How do you give such a thing the preservation effort it needs? Or does it?



In the details
Wednesday January 19th 2022, 9:35 pm
Filed under: Food,Life

Eh, I thought this morning, looking at my wet hair, why bother with this. Who’s going to see me anyway.

And instantly thought back at myself, well that’s one way to guarantee the day’s not going to go how you expect. So I pulled it back after all to tame that one weird curlicue that just needs to get long enough to get heavy enough so as not to play half-deelybobber.

About three o’clock the doorbell rang. (Told me so.)

I opened the door, was surprised, and teased, Hey! I remember you!

It was one of Chris’s guys. They had had a free moment so he was coming over to clean off that plaster-looking stuff below one skylight and to paint over the wrong color paint over the nails on another one that I’d mentioned to his boss a couple weeks ago.

I had a baking project at mis en place, measured and laid out but not yet creamed nor mixed or poured, and half-apologized that had I known he was coming I’d have started sooner so he could have gotten some.
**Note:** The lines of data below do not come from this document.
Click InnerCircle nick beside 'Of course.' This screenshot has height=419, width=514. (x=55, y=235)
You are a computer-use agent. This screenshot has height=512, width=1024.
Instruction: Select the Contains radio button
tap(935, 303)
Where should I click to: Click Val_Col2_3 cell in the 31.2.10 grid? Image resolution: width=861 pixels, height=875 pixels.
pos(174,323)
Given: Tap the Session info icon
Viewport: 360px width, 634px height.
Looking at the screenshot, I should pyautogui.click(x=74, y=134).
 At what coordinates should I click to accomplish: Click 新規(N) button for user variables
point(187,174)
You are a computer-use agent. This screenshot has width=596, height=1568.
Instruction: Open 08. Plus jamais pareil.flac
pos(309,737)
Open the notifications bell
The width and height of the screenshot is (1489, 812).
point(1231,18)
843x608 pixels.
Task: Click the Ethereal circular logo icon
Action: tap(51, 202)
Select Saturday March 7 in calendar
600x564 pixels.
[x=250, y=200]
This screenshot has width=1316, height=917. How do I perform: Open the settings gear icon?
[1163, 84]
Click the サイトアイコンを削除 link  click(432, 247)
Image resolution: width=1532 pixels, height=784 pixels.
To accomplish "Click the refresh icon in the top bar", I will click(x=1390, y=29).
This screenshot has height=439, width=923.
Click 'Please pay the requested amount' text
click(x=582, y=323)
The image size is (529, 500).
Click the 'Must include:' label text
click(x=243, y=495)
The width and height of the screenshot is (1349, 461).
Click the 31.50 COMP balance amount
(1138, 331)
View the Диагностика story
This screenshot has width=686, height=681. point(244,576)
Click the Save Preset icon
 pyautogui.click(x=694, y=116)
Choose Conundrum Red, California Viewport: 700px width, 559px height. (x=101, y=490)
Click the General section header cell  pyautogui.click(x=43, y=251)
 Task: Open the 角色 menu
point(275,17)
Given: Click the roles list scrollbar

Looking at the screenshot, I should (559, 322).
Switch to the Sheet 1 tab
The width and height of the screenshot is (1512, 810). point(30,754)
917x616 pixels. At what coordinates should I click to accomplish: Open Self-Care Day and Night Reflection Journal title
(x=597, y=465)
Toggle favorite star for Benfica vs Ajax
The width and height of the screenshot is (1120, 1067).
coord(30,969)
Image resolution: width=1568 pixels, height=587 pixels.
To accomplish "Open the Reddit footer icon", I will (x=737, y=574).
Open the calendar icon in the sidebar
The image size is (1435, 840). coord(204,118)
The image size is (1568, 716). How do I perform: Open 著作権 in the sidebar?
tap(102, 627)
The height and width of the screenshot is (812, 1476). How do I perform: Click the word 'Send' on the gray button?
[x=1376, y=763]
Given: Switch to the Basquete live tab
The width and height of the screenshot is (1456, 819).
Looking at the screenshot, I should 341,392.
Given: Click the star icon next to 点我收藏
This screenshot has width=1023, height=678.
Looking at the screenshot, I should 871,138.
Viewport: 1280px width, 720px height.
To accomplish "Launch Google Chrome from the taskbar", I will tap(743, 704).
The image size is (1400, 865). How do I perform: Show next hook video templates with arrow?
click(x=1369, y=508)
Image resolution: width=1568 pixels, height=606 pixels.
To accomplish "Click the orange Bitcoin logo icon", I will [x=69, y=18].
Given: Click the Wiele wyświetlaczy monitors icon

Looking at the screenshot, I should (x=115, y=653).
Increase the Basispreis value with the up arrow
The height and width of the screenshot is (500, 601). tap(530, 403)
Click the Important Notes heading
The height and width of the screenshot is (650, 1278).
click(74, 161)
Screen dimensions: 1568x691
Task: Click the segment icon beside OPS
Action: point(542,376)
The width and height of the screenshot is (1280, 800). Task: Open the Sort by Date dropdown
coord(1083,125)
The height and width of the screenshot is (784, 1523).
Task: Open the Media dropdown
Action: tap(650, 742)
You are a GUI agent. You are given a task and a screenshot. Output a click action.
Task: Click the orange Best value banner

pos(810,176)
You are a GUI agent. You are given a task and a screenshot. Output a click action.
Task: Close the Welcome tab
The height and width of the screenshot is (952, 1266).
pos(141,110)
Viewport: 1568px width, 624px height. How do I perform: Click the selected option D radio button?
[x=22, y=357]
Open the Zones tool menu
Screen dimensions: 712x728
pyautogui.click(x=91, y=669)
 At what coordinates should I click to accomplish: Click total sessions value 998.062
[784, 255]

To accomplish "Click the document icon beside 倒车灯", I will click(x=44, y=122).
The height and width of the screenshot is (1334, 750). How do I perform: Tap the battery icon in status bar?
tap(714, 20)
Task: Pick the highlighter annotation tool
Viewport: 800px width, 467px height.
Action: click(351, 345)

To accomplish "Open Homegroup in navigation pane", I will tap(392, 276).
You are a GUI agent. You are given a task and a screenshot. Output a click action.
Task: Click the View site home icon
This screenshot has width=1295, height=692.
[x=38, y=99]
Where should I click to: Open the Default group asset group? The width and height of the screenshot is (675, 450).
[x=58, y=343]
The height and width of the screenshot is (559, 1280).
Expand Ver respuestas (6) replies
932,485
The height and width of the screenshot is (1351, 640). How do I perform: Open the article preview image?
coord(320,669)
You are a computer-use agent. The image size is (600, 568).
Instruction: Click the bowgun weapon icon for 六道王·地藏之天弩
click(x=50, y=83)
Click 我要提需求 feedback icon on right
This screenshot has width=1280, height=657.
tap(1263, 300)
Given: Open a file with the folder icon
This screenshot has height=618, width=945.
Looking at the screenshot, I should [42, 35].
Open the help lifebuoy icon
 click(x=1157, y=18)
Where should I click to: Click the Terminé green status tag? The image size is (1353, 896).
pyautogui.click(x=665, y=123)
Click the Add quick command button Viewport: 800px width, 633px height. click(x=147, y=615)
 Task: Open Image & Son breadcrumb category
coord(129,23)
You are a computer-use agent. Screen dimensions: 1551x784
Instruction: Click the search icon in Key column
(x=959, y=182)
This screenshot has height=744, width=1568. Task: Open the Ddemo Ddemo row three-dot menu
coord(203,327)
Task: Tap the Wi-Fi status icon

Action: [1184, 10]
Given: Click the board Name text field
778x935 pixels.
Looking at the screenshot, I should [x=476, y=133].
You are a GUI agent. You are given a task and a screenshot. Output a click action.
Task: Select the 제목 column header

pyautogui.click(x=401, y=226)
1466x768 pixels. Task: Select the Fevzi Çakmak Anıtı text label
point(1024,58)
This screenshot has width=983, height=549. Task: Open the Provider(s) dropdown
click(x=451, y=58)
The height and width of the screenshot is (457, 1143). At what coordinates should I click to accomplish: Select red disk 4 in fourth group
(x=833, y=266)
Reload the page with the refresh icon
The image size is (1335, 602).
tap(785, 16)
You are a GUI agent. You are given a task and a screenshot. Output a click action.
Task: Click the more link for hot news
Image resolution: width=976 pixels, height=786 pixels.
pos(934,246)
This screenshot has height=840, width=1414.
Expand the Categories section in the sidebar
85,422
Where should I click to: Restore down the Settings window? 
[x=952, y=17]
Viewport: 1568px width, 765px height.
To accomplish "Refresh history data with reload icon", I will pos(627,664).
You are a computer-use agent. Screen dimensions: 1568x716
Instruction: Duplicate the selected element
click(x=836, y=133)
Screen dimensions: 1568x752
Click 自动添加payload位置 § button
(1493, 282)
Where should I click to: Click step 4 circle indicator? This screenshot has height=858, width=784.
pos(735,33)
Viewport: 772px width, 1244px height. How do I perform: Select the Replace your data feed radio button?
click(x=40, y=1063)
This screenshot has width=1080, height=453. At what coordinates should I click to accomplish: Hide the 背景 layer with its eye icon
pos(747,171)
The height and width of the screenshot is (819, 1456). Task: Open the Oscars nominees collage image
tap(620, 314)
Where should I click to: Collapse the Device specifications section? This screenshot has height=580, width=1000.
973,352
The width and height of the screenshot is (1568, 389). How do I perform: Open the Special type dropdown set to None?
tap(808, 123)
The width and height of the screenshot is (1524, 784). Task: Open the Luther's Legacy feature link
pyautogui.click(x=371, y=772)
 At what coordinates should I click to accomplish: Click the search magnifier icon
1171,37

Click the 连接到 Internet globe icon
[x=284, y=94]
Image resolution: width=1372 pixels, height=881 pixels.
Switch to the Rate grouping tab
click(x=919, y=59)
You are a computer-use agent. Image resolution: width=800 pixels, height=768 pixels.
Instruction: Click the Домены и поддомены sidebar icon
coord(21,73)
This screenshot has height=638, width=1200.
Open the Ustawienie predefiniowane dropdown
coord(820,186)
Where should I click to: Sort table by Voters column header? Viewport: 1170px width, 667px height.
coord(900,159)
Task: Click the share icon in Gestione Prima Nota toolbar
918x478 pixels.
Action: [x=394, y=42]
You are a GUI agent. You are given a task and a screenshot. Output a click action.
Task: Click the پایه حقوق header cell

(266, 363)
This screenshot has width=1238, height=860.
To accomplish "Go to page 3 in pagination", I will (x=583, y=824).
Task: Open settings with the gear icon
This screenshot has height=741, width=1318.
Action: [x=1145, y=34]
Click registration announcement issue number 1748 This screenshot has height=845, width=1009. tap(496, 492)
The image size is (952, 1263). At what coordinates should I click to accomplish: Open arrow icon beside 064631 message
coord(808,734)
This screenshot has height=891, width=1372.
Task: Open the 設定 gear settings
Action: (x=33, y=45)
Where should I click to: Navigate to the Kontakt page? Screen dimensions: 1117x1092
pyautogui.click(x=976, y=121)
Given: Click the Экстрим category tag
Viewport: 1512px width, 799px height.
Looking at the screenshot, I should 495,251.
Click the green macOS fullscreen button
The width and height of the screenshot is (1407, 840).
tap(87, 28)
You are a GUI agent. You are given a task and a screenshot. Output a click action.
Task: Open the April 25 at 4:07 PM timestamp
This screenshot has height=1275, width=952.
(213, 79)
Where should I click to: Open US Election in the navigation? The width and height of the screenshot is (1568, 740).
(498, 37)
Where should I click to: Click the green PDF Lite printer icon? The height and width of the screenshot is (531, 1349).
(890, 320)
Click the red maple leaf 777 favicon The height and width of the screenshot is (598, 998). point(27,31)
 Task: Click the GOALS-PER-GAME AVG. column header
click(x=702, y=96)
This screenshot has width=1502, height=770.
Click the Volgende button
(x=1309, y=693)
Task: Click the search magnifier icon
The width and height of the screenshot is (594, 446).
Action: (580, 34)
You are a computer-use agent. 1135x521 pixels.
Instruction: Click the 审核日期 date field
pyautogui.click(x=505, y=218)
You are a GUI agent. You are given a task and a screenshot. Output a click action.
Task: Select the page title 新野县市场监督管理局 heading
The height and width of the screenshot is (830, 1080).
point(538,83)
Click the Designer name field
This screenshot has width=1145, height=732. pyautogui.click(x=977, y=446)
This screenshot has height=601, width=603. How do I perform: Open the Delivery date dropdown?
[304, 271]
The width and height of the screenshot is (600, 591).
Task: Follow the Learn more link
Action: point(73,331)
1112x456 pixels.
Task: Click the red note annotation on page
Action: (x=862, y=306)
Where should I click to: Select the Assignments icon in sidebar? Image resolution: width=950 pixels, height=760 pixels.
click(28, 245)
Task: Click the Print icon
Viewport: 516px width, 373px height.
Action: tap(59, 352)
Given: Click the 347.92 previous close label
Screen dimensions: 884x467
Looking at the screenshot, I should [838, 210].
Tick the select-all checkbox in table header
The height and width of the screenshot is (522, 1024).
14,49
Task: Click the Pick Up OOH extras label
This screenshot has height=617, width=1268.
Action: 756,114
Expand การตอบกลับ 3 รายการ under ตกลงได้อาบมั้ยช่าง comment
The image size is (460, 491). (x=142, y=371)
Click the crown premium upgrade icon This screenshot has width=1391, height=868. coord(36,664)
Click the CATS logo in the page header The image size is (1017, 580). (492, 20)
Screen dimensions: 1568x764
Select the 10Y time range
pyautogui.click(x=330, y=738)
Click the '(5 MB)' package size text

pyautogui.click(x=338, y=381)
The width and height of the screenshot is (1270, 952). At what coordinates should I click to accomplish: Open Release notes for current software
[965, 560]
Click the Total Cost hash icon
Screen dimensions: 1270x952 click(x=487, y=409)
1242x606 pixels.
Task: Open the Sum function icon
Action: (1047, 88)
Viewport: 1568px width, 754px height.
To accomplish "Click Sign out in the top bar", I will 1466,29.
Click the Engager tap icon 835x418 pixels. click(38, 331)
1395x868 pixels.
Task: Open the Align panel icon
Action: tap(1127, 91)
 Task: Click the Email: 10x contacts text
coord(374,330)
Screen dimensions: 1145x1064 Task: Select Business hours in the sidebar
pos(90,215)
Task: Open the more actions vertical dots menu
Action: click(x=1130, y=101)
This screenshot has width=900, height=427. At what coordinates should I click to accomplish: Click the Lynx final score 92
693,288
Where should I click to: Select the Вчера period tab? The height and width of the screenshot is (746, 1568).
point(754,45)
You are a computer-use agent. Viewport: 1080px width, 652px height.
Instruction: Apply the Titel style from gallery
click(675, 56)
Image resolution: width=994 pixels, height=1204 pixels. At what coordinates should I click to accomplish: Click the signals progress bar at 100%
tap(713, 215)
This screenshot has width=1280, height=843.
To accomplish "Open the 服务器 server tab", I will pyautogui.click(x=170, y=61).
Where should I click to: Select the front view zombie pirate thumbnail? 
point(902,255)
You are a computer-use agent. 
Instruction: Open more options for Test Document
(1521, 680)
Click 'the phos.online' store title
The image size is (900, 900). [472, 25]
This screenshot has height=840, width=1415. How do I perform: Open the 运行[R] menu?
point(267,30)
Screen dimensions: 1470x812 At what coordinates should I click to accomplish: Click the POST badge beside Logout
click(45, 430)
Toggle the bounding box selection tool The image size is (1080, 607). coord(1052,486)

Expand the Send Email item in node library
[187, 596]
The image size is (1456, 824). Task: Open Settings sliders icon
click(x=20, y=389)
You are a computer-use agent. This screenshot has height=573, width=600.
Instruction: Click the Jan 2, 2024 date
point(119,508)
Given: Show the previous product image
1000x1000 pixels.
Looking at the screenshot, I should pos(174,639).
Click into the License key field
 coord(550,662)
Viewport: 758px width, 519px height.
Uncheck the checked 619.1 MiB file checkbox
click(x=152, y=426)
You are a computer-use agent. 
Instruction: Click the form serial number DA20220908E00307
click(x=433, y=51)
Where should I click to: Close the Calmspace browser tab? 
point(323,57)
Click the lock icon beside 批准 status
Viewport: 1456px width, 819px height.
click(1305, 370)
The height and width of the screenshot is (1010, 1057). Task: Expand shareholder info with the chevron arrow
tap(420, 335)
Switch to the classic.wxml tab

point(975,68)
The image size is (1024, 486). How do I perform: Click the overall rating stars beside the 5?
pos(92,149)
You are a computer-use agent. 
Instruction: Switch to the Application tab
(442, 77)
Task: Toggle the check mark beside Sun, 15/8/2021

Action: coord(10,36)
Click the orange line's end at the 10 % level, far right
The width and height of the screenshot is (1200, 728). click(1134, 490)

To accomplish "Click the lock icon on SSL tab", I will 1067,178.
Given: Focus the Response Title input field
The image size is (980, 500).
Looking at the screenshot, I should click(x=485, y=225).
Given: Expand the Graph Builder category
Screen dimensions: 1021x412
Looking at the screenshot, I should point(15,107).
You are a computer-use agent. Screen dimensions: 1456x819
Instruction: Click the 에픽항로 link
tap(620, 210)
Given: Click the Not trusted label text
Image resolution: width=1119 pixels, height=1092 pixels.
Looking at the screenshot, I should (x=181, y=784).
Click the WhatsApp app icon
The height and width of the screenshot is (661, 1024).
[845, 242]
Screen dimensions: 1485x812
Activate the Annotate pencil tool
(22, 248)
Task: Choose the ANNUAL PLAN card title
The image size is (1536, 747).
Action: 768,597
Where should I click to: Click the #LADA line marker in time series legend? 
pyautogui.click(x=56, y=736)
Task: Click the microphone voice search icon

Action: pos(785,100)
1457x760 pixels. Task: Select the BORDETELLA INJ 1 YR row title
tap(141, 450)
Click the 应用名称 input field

He reminisced over the cranberry bars I’d shared that he’d liked so much he’d asked for the recipe. Good times. (But I wasn’t going to stand in his way in the kitchen with plaster bits or whatever it was falling down from above, thanks.)

And now I don’t have to have that one nagging thought looking up of, I wish they’d finished this. They did. It’s done. They were little things, but it’s so much better now.



Such a cut-up
Tuesday January 18th 2022, 11:33 pm
Filed under: Knit,Life

I’ve seen the description “recycled cashmere” in garments for sale, and now in a few yarns at Colourmart. And wondered what processes were meant by that. Is it just the leftover pounds of yarn from a production run, or is it something more? Tell me they don’t shred already processed yarns in the carding machines. Or I guessed maybe they must?

Colourmart decided (not on this particular listing, but here’s an example and it’s on sale) to add a link.

They actually cut up old sweaters? Surely in an automated process and that picture of people holding scissors is for show? There are actually stores that do trade-ins? Where? What about moth damage? They’d have to make sure every stage of such things is eradicated. What about the weak spots that would be left behind in the fibers? Stains? Is this why the recycled sweaters seem to tend to be thicker? To make sure everything’s covered?

And yet the yarns they create all seem nice and even to my eyes.

Well, huh.

LLBean ordered some of this latest trend but given this past year’s shipping issues, got theirs in (if they even did yet) after Christmas.

I have a credit card account in their name that periodically earns me Bean Bucks and I’ve been letting them slowly, slowly accumulate. I’d been thinking I might blow it at the end of the year on a cashmere sweater but they didn’t have any that grabbed me hard enough.

But now they do. Only they’re recycled, even if I think, so far, that I’d rather they were not. They’re not cheap (well, in my case, at an outlay of $12.95 yes they are, never mind) but I’m just curious enough. Plus I happen to like it.

Shipping, they say, commences approximately February 8. Hopefully.

Silicon Valley might call that vaporwear.



Family time
Monday January 17th 2022, 11:19 pm
Filed under: Knit

Stayed up late talking. Talk to you tomorrow!